Enter research and knowledge management platforms: software for storing, analysing and sharing project inputs and outputs.
What’s in each of these different buckets?
Survey Data Consolidation
These tools are repositories for multiple surveys (they don’t just run on a single study or long term tracker), and have search, analyse and visualise capabilities. They aim to do what Business Intelligence tools like Tableau, Looker or Microsoft Power BI do – democratise access to data – only with a much tighter focus (mainly surveys, sometimes complementary datasets).
In fact, many BI and IT teams will tell you that survey data should go through their enterprise BI platform rather than use a specialist tool.
They’re almost always wrong.
Survey data comes in comparatively small chunks, is different every time and has weird nuances like multiple choice questions that generalist tools struggle with. Hence the need for specialist platforms.
KnowledgeHound is one example. It’s a search-driven analytics platform for customer survey data. Survey data and insights can be uploaded from any research tool or provider; natural language searches can be for analysis or discovery; studies can be tagged and organised for exploration; and the ‘stories’ feature enables insight nuggets from multiple studies to be collated in a Pinterest-like wall.
Product Research Management
These are tools that help with User Research, including UX and usability, for (mostly) digital product development. It’s a fast growing discipline, and is done by both specialist researchers and product managers who wear many different hats.
These platforms share some common features: project planning, documenting user interviews, tagging, analysing and sharing findings or insight nuggets. There are several new players in this space, and some of the platforms listed are still in closed beta at the time of writing. Expect to see more launching over the next couple of years.
Most of them have a big advantage over many tools in the other categories: as digital native players with a strong SaaS focus, they major on the user experience: easy to learn, beautiful interfaces, uncluttered features. It all helps encourage adoption by researchers and non-specialists.
Dovetail is an example, and only launched fully in the last 12 months. It’s a tool for capturing customer feedback and user research in one place. It acts as a research repository for centralising interview notes and storing video and images, with tagging and annotations for analysis. It even goes beyond the purely qualitative focus of most product research management tools, and can import emails, survey results, support tickets, tweets, Facebook posts, and app reviews (through Zapier integrations) for sentiment analysis and trend reporting.
Qualitative Data Analysis
Although many of these tools get used for one-off studies, most have the capacity to store and cross-reference content from multiple projects.
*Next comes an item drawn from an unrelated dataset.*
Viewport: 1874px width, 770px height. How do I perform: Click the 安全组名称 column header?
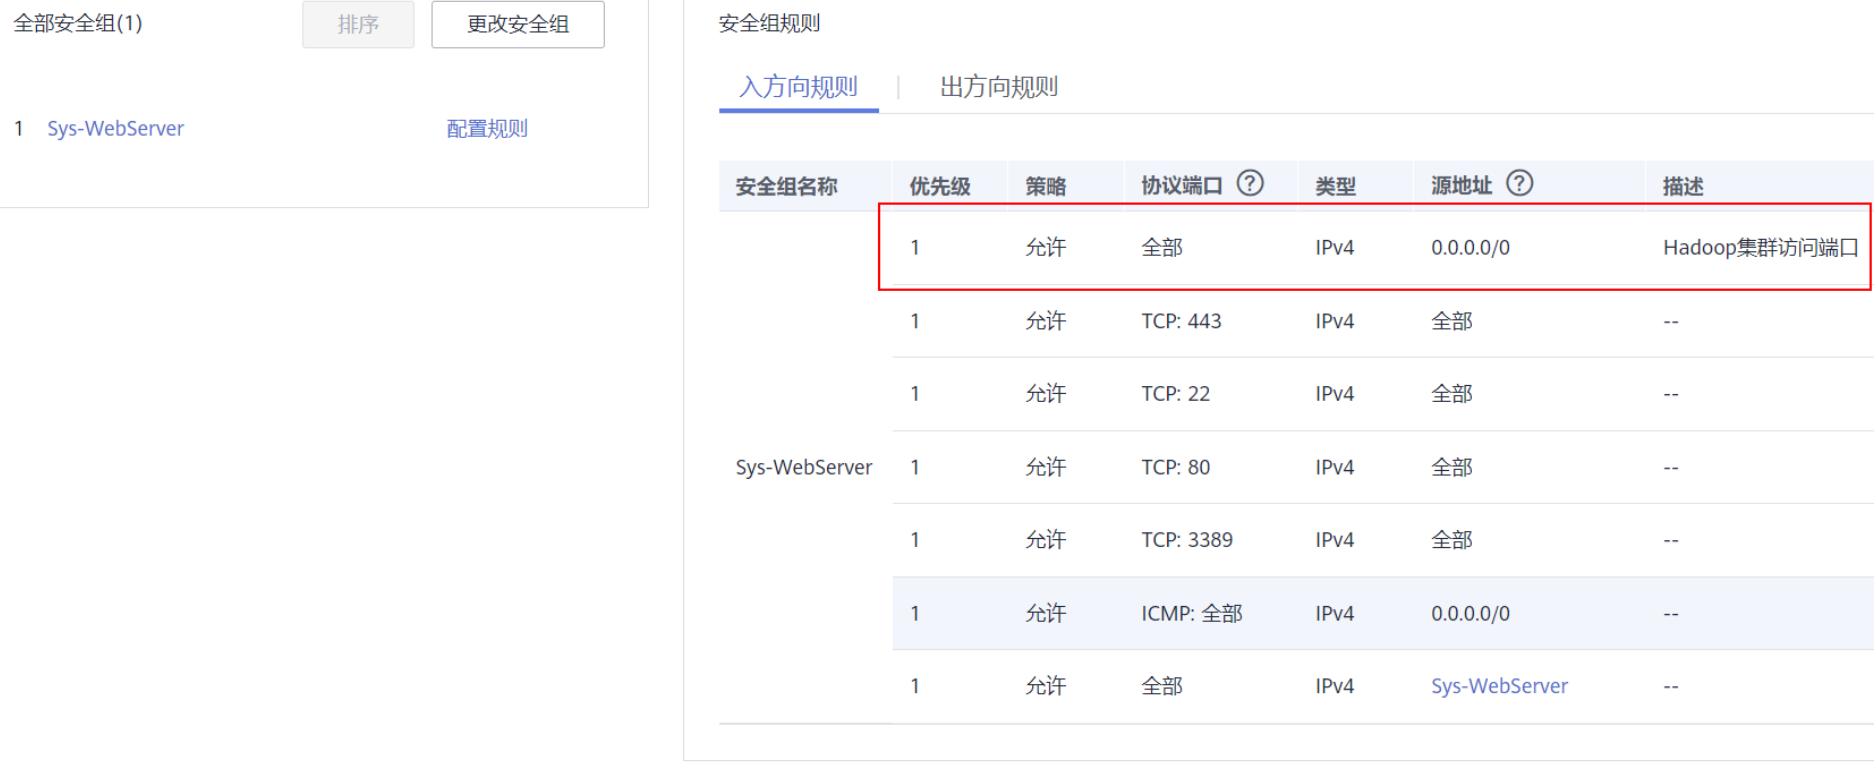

Several have their origins in academic and social research – and it shows. If user research tools go big on look-and-feel, this lot definitely prioritise function over form.
(If you’ve used some of them, you’ll appreciate that’s quite the euphemism.)
Those functions can be quite extensive: storing content in different formats, creating taxonomies, developing coding schemes, visualising and mind-mapping, annotating published works, even conducting text analytics.
MAXQDA is an example. It’s desktop software for qualitative, quantitative and mixed methods data analysis. It has tools for analysing interviews, reports, online surveys, focus groups, videos, audio files, literature, images and other inputs. Other features help with organising and categorising unstructured data; searching for content; testing theories; and creating visualisations and reports.
Knowledge Management
These are almost like mini intranets for research teams. Most include Content Management Systems for storing documents (briefs, reports, key project communications); search features; analysis tools for text and numeric data; and, increasingly, AI capabilities for identifying links between different pieces of content.
Market Logic Software has built a big presence in this space, with enterprise clients such as Unilever using it create its People World platform.
CubeYou is another example, and it takes slightly different spin on knowledge management for research.
It’s a tool for integrating consumer data sources in one place: social media statistics, syndicated studies, government surveys and ad hoc research studies. Data from published sources can be searched by demographics, consumption habits, personalities or interest groups; AI tools help to consolidate insights from multiple places; and data visualisations can be created in the platform and exported to PDF or PPT.